Ways and Means Leaders Introduce Bipartisan Bill to Provide Emergency Support for Foster Youth and Child Welfare Services
Today, House Ways and Means Worker and Family Support Subcommittee Chairman Danny K. Davis (D-IL) and Subcommittee Ranking Member Jackie Walorski (R-IN) introduced the Supporting Foster Youth and Families through the Pandemic Act to provide additional support for older foster youth, grandparents & other kinship families, home visiting for at-risk pregnant and parenting families, foster care prevention services, and other child welfare services.
In the United States, more than 400,000 children are currently in foster care, and approximately 20,000 young people age out of foster care each year. The COVID-19 pandemic has left young people in transition from foster care to adulthood particularly vulnerable, many of whom already face significant life challenges.
"Young people in foster care, especially those aging out, face a range of risks and challenges, and the COVID-19 crisis has only made this crucial time of transition more perilous," said Ways and Means Committee Chairman Richard E. Neal (D-MA). "This bipartisan legislation supports vulnerable foster youth, and it includes important supports to help families stay together and keep kids safe, home, and out of the foster care system in the first place. Chairman Davis and Rep. Walorski have long been leaders on foster care issues, and I am grateful that they continue to put forward comprehensive measures like the Supporting Foster Youth and Families through the Pandemic Act during these extraordinarily difficult times for families."

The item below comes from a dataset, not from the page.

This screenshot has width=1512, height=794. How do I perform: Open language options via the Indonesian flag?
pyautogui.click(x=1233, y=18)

"Our Committee took bold, bipartisan action in 2017 to transform our country's foster care system through the Family First Prevention Services Act. COVID-19 has presented us with unforeseen challenges -- especially for older kids transitioning out of foster care -- and I'm proud that once again our Committee is coming together with this bill to provide immediate relief and certainty to the thousands of young people in our foster care system," the top Republican on the Ways and Means Committee Kevin Brady (R-TX) said.
Worker and Family Support Subcommittee Chairman Danny K. Davis (D-IL) said, "Youth and their families in the foster care system, many of whom are survivors of trauma, are facing new stresses in every aspect of their living situation due to the dual COVID-19-related economic and health crises. The cornerstone of the bill provides substantial aid to older foster youth and prevents mandatory "aging out' of care during the pandemic. I commend these young adults for their advocacy for these important provisions. This bill also helps states strengthen families with services to keep children safe and families together, and it provides resources for grandparents and other kin caregivers. Advocating for vulnerable youth and families is a bipartisan issue, and I am proud to partner with Ranking Member Walorski on this bill that helps so many during this emergency."

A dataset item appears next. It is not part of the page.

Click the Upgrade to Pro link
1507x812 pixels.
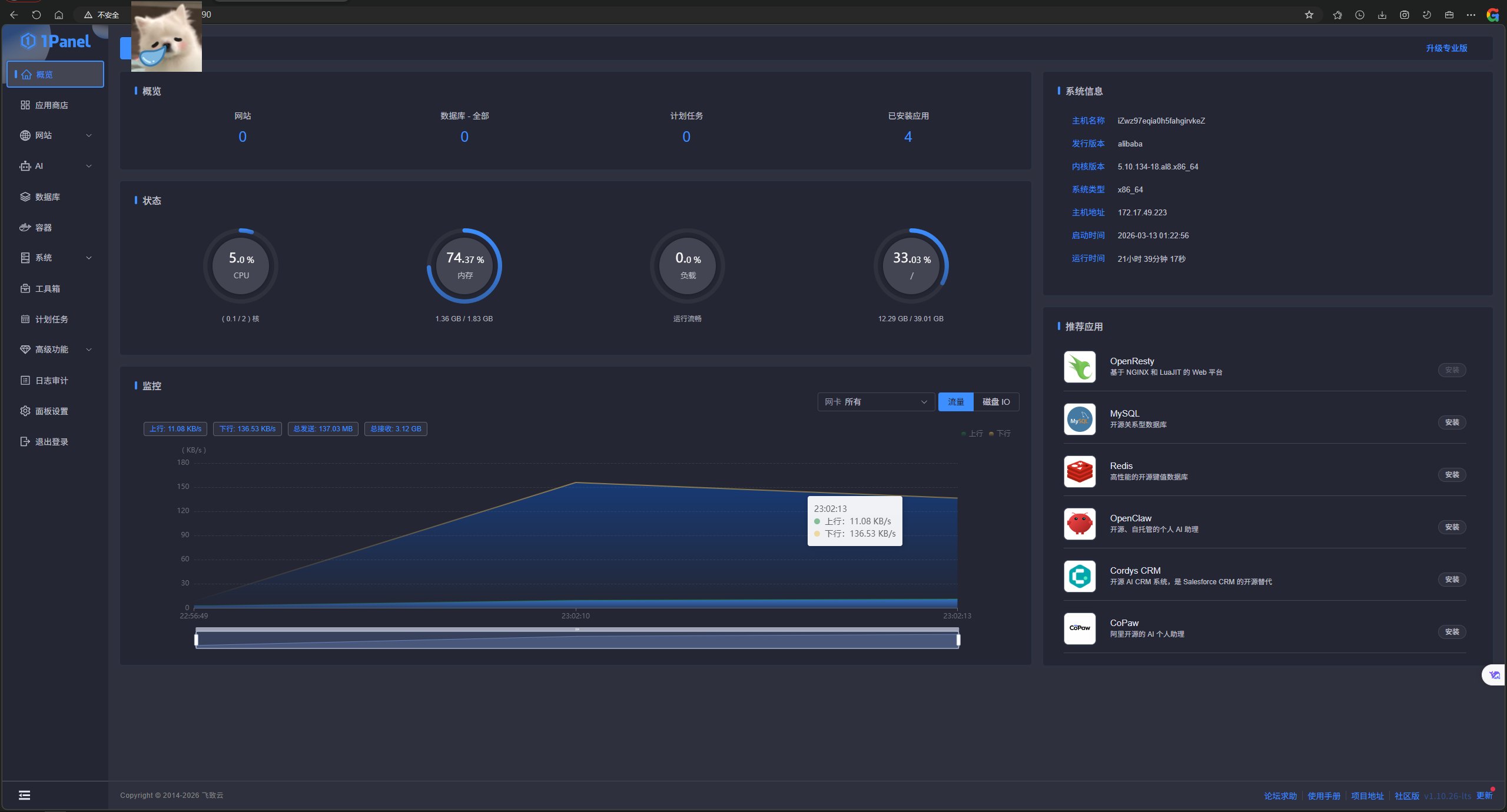(x=1446, y=48)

"America's most vulnerable children and families face unique challenges even in normal times, but the coronavirus crisis presents even more obstacles to overcome," Ranking Member of the Worker and Family Support Subcommittee Jackie Walorski (R-IN) said. "We need to take action now to help them through the pandemic so they can build a stronger, more stable future. This bipartisan bill will provide much-needed additional support for foster youth and families, at-risk pregnant women and mothers, and kinship caregivers, including grandparents. I'm grateful to Chairman Davis for his partnership in building on past reforms to help families thrive."
According to a poll conducted by FosterClub, a national network of young people from foster care, just 37 percent of transition-aged youth from foster care have had family members to rely on during the crisis. One in five youth reported that they are entirely on their own. In particular, the sudden loss of on-campus housing has been difficult for foster youth who are already at risk of homelessness due to the lack of family, economic supports, and other safety nets available to their peers. A significant number of young people have been forced to leave campus without the time, funds, or connections to find safe, alternative housing.
This bill will provide states with the resources and flexibility needed to meaningfully meet the immediate needs of youth and young adults during this crisis including financial assistance, housing, and employment assistance.